(Beginning of DATA UNDER STUDY)

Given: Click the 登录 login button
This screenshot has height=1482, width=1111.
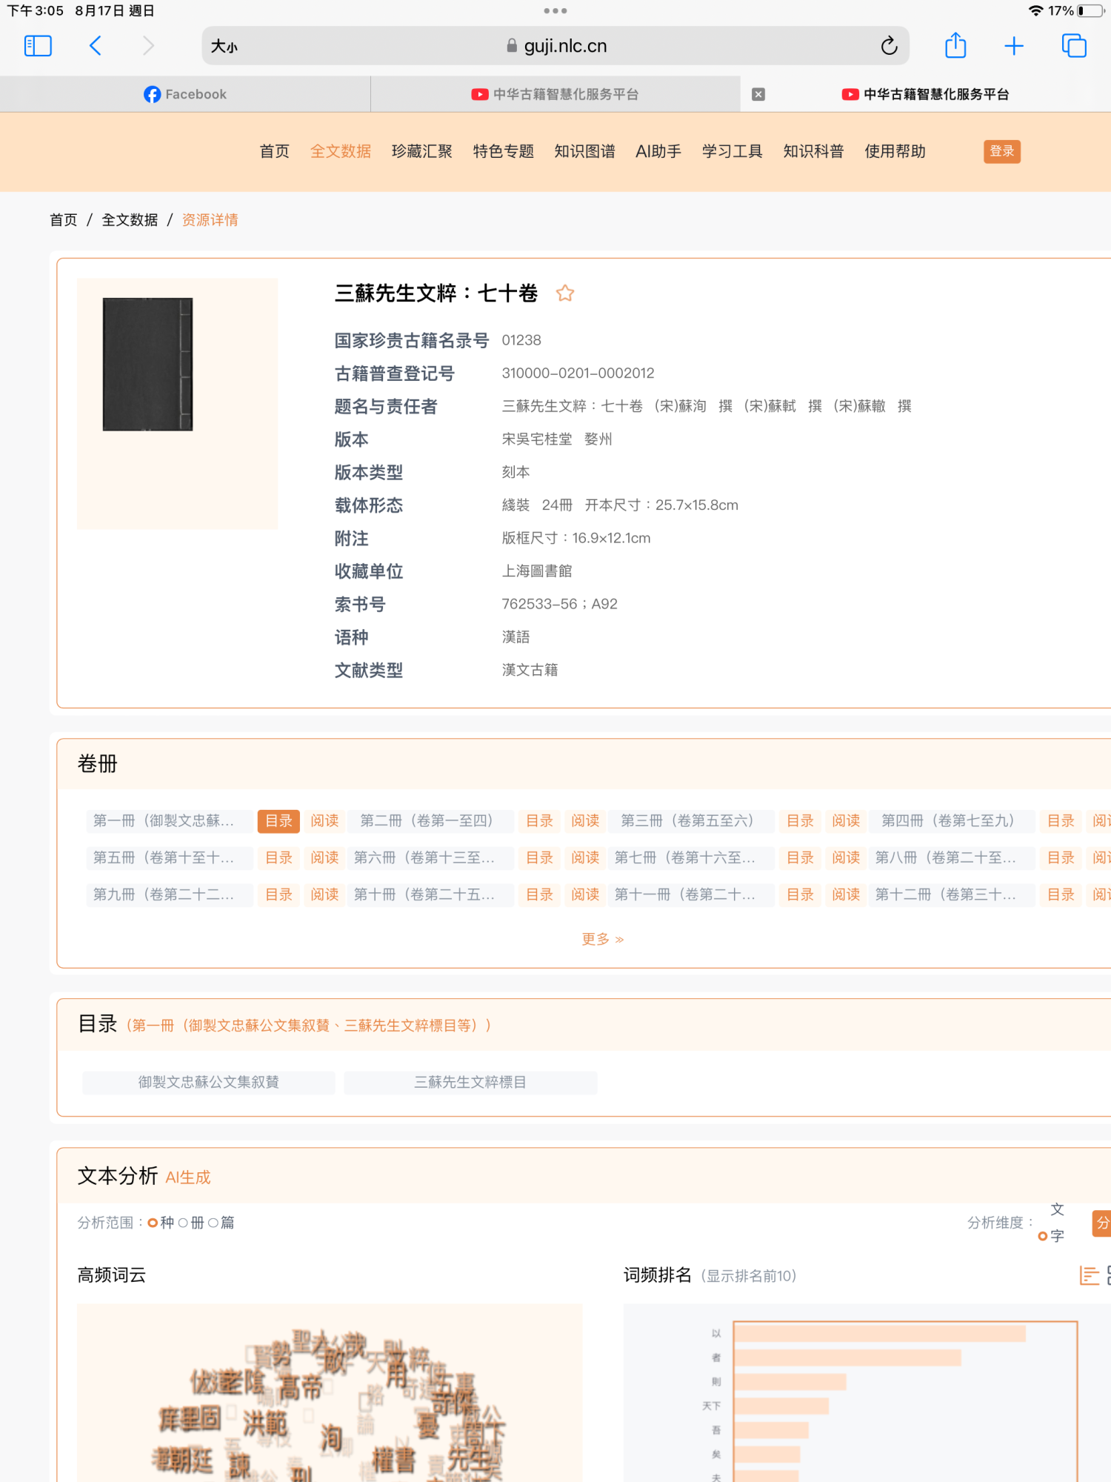Looking at the screenshot, I should (x=1001, y=151).

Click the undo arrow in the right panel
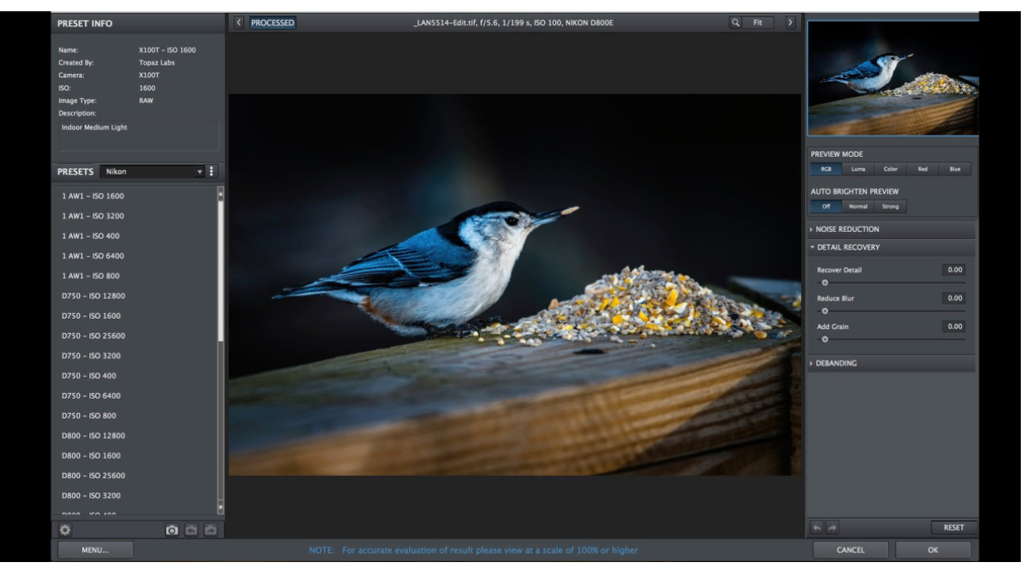[x=815, y=527]
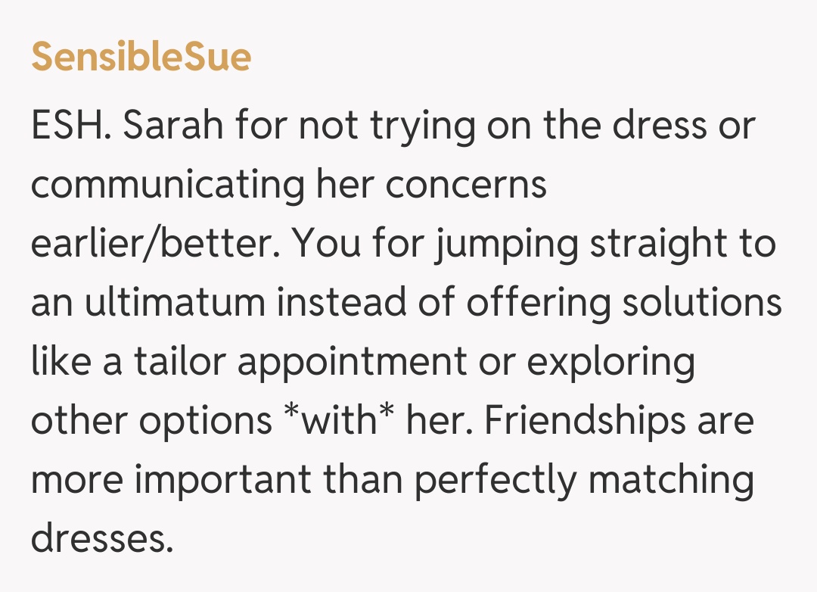Click the word 'exploring' in the comment
817x592 pixels.
pyautogui.click(x=610, y=363)
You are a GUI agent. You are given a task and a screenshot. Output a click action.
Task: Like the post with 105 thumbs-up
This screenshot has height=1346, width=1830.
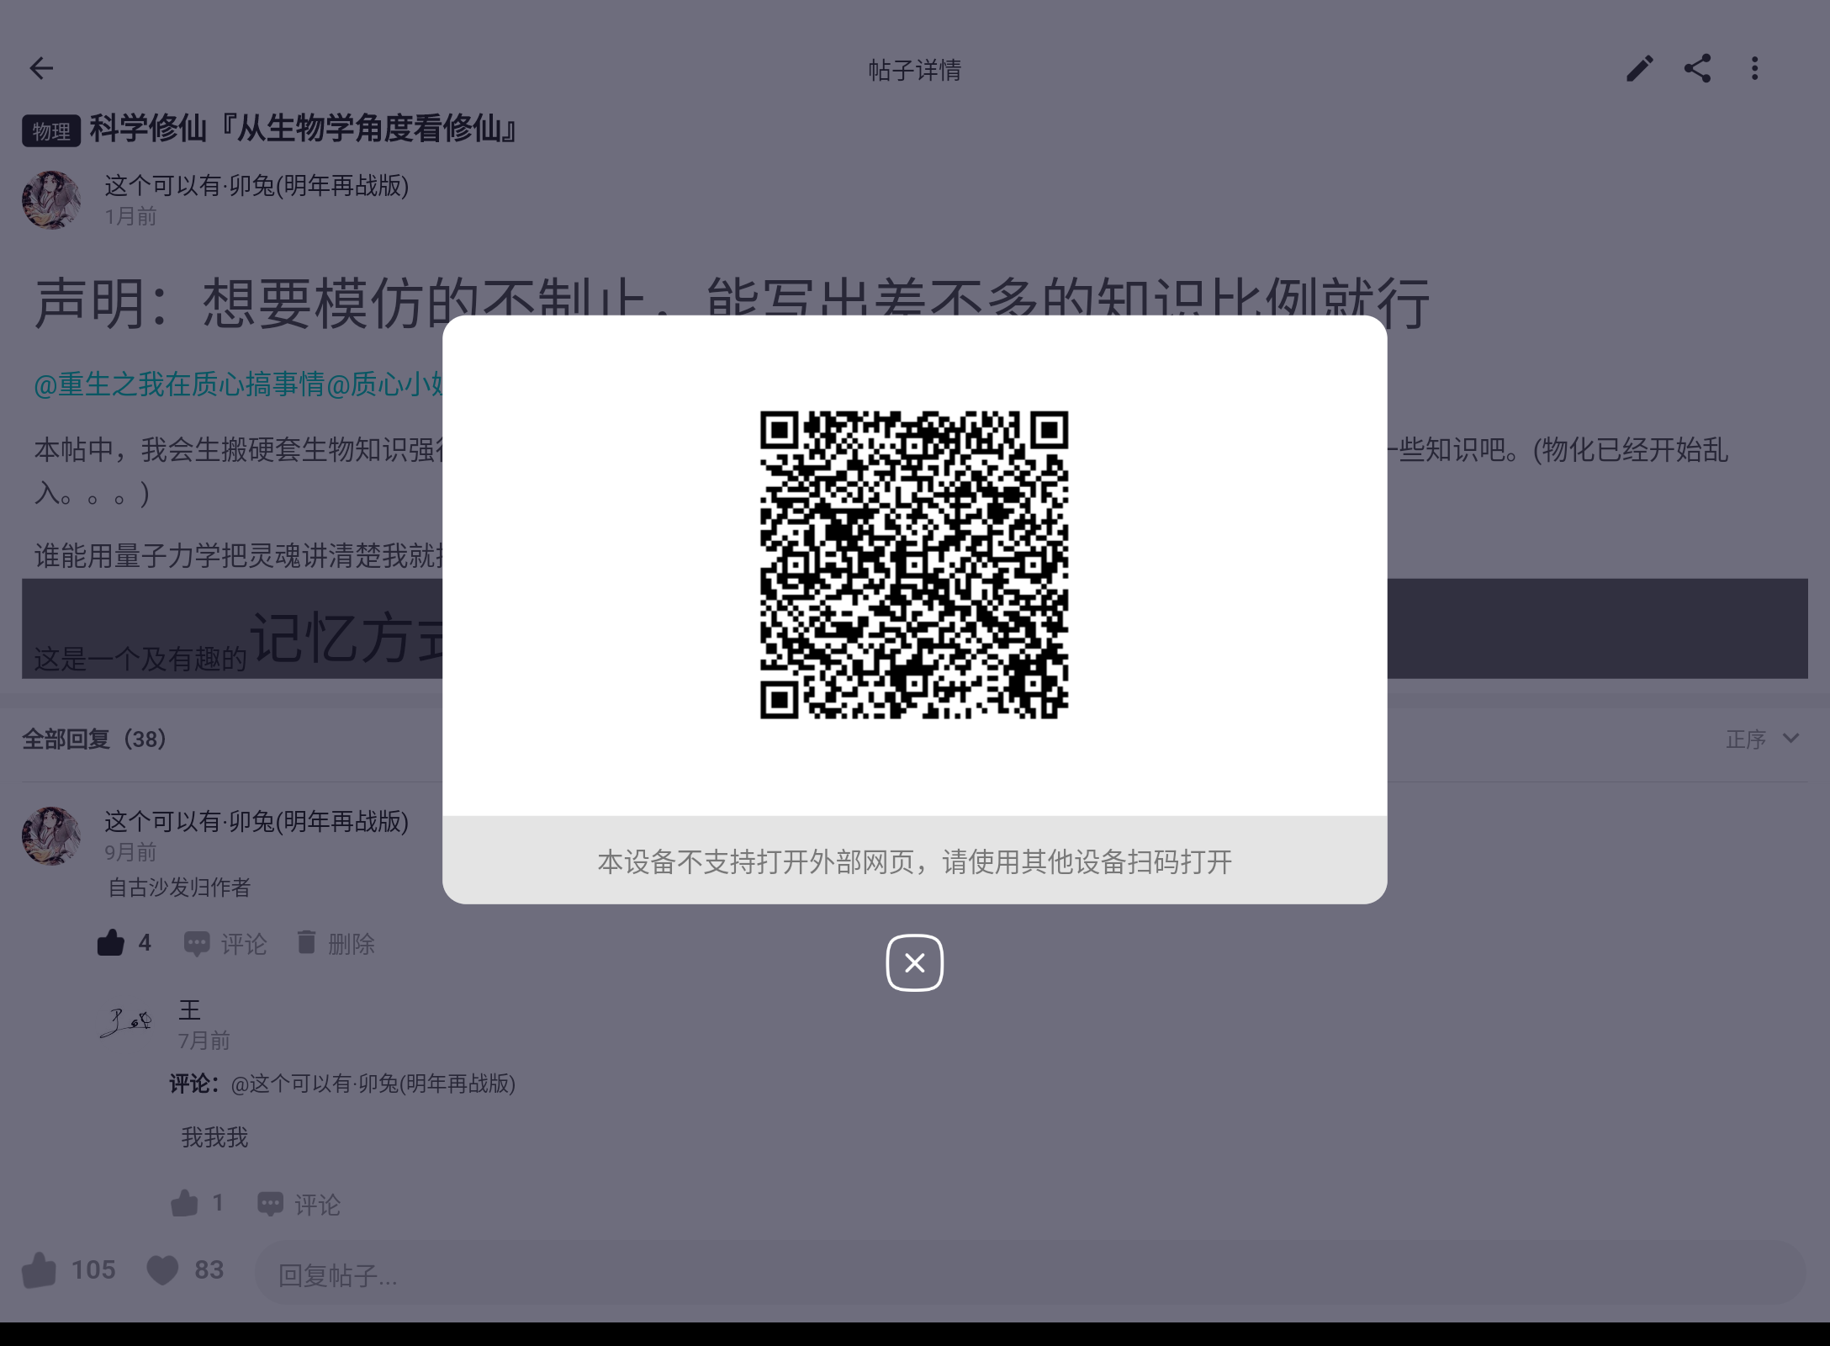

(End of DATA UNDER STUDY)

◆ TASK TO CARRY OUT: Line for line, restate the data above and omit every picture.

◆ PROBLEM SOLUTION:
Given: Click the 登录 login button
This screenshot has height=1482, width=1111.
Looking at the screenshot, I should (x=1001, y=151).

Click the undo arrow in the right panel
[x=815, y=527]
Click the word 'exploring' in the comment
817x592 pixels.
pyautogui.click(x=610, y=363)
You are a GUI agent. You are given a task and a screenshot. Output a click action.
Task: Like the post with 105 thumbs-up
This screenshot has height=1346, width=1830.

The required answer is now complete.